Fight Aging!

Alzheimer's disease is one of the few areas of research into age-related conditions that needs comparatively little assistance at this time: public awareness of the issue of dementia is growing and so is support for greater funding. The research community is already large and energetic, and at least some well-funded groups are working on technologies - such as immune therapies aimed at removal of amyloid deposits - that will probably be of use to other efforts to reverse the causes of aging. This avalanche is well underway.

All that said, it is still a very complex problem as yet comparatively poorly understood, for all that tangible progress is taking place year after year. Much like cancer research, I expect to see Alzheimer's research - already large in comparison to much of the rest of the field of aging research - grow further to consume a great deal of funding, spur the accelerating development of biotechnology, and generate much new knowledge of the intricate relationship between metabolism and aging, as well as the fine details of the operation of the human brain.
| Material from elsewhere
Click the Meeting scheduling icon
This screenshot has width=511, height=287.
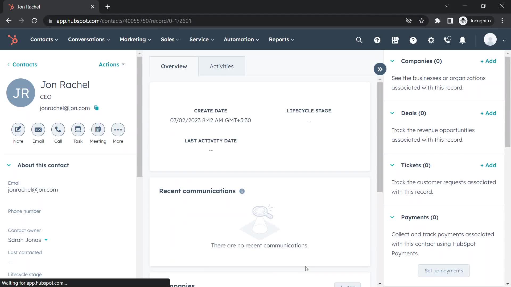tap(98, 130)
Below you'll find two fairly representative samples of recent research from the Alzheimer's research community.

Loss of Memory in Alzheimer's Mice Models Reversed through Gene Therapy

[Researchers] have discovered the cellular mechanism involved in memory consolidation and were able to develop a gene therapy which reverses the loss of memory in mice models with initial stages of Alzheimer's disease. The therapy consists in injecting into the hippocampus - a region of the brain essential to memory processing - a gene which causes the production of a protein blocked in patients with Alzheimer's, the "Crtc1" (CREB regulated transcription coactivator-1). The protein restored through gene therapy gives way to the signals needed to activate the genes involved in long-term memory consolidation.

In persons with the disease, the formation of amyloid plaque aggregates, a process known to cause the onset of Alzheimer's disease, prevents the Crtc1 protein from functioning correctly. "When the Crtc1 protein is altered, the genes responsible for the synapses or connections between neurons in the hippocampus cannot be activated and the individual cannot perform memory tasks correctly this study opens up new perspectives on therapeutic prevention and treatment of Alzheimer's disease, given that we have demonstrated that a gene therapy which activates the Crtc1 protein is effective in preventing the loss of memory in lab mice".
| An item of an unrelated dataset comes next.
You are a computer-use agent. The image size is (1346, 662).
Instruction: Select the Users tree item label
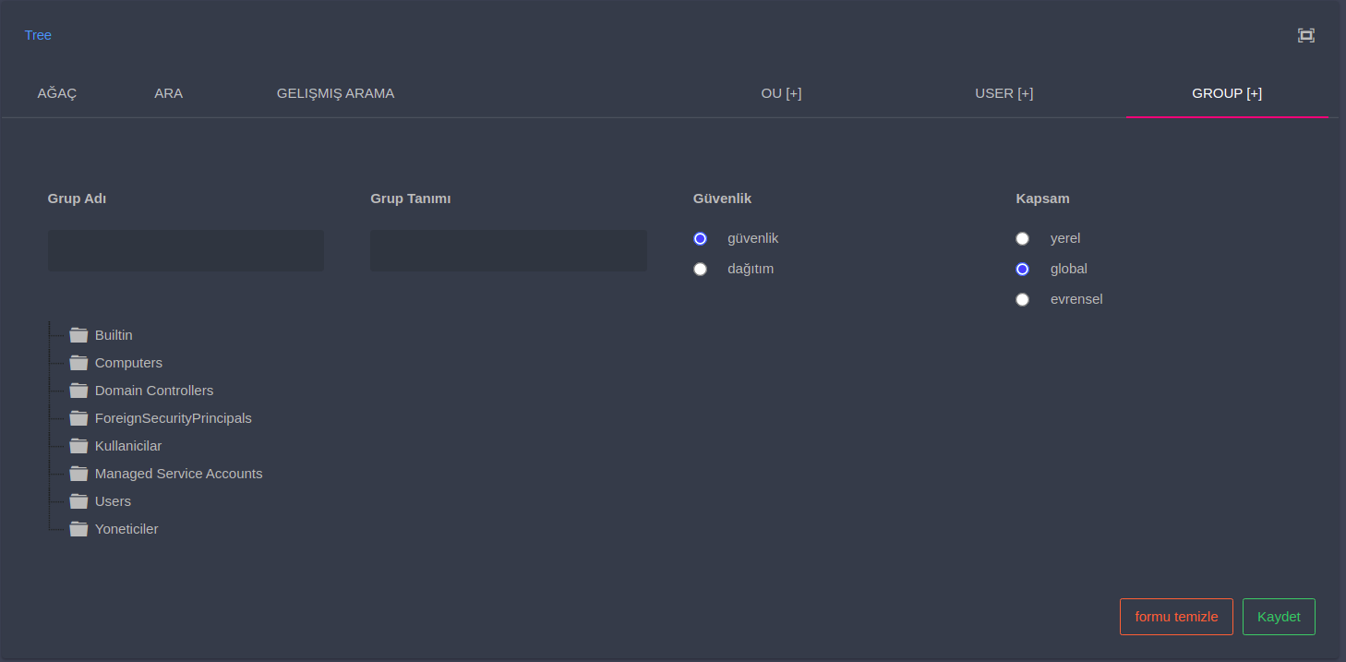tap(113, 501)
A new approach to treating Alzheimer's disease

Cellular processes are not perfect. They, like us, make mistakes. Sometimes, the by-products of those mistakes are harmless. Other times, they can lead to disease or even death. With Alzheimer's disease, the mistake occurs when a protein called neuron's membrane is cut in the wrong place, leading to a buildup of abnormal fragments called amyloid-beta. These fragments clump together to form a plaque around neurons, eventually interfering with brain function.

But the cell has systems to deal with mistakes. A protein complex called retromer acts like a cellular garbage truck, collecting faulty gene products and trafficking them to be destroyed or recycled. For years, Alzheimer's research has focused on preventing the formation of amyloid-beta with little success. But instead of trying to stop mistakes, what if researchers improved the system for dealing with them? A team of researchers [did] just that. They have devised a novel approach to the treatment of Alzheimer's disease that significantly increases retromer levels while decreasing amyloid-beta levels in neurons, without harming the cell.

Pharmacological chaperones stabilize retromer to limit APP processing

Retromer is a multiprotein complex that trafficks cargo out of endosomes. The neuronal retromer traffics the amyloid-precursor protein (APP) away from endosomes, a site where APP is cleaved into pathogenic fragments in Alzheimer's disease. Here we determined whether pharmacological chaperones can enhance retromer stability and function.

First, we relied on the crystal structures of retromer proteins to help identify the 'weak link' of the complex and to complete an in silico screen of small molecules predicted to enhance retromer stability. Among the hits, an in vitro assay identified one molecule that stabilized retromer against thermal denaturation. Second, we turned to cultured hippocampal neurons, showing that this small molecule increases the levels of retromer proteins, shifts APP away from the endosome, and decreases the pathogenic processing of APP.

These findings show that pharmacological chaperones can enhance the function of a multiprotein complex and may have potential therapeutic implications for neurodegenerative diseases.